Carbon leakage risks increase

One of the study’s key findings concerns carbon leakage – the relocation of emissions-intensive production outside regions with carbon pricing.

In a scenario comparable to the European policy environment, the researchers estimate that carbon leakage rises from 16% under a quantity-based system to 36% under an intensity-based approach.

Professor Sebastian Rausch, head of ZEW’s Environmental and Climate Economics Unit, said: “Without a clear domestic CO₂ price incentive such instruments fail to achieve their objective and, above all, shift economic benefits towards domestic industries rather than reducing emissions.”

Supply chains play a crucial role

The study also highlights challenges along global steel supply chains.

If carbon costs are not fully reflected in intermediate products such as pig iron, imports of these products can increase significantly.

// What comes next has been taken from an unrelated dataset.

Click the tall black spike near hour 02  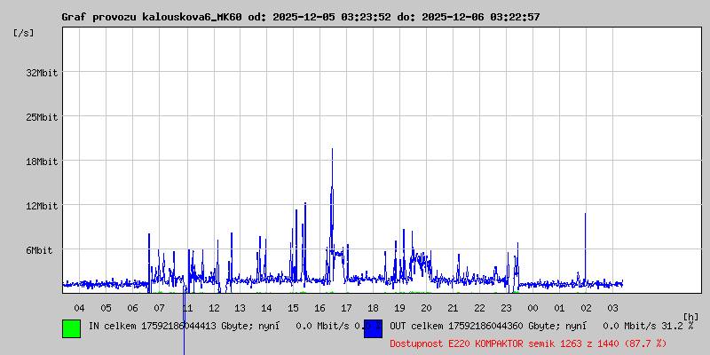(585, 240)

In the model used by the researchers, pig iron imports into the EU doubled under a benchmark-based system, while prices remained artificially low.

According to the study, this creates incentives to relocate emissions-intensive production stages abroad rather than reducing overall emissions, potentially undermining the environmental objectives of border carbon policies.

Implications for CBAM and future policy

The findings are particularly relevant as policymakers continue to refine carbon border adjustment mechanisms, including the EU’s Carbon Border Adjustment Mechanism (CBAM).

The researchers argue that future border carbon systems should maintain strong and transparent carbon-price signals while avoiding distortions that encourage production relocation or weaken incentives for decarbonisation investments.

The study combines a theoretical equilibrium model with an empirically calibrated analysis of approximately 350 steel plants worldwide, incorporating production technologies, trade flows, supply chains and emissions data to assess the impact of different border carbon adjustment designs.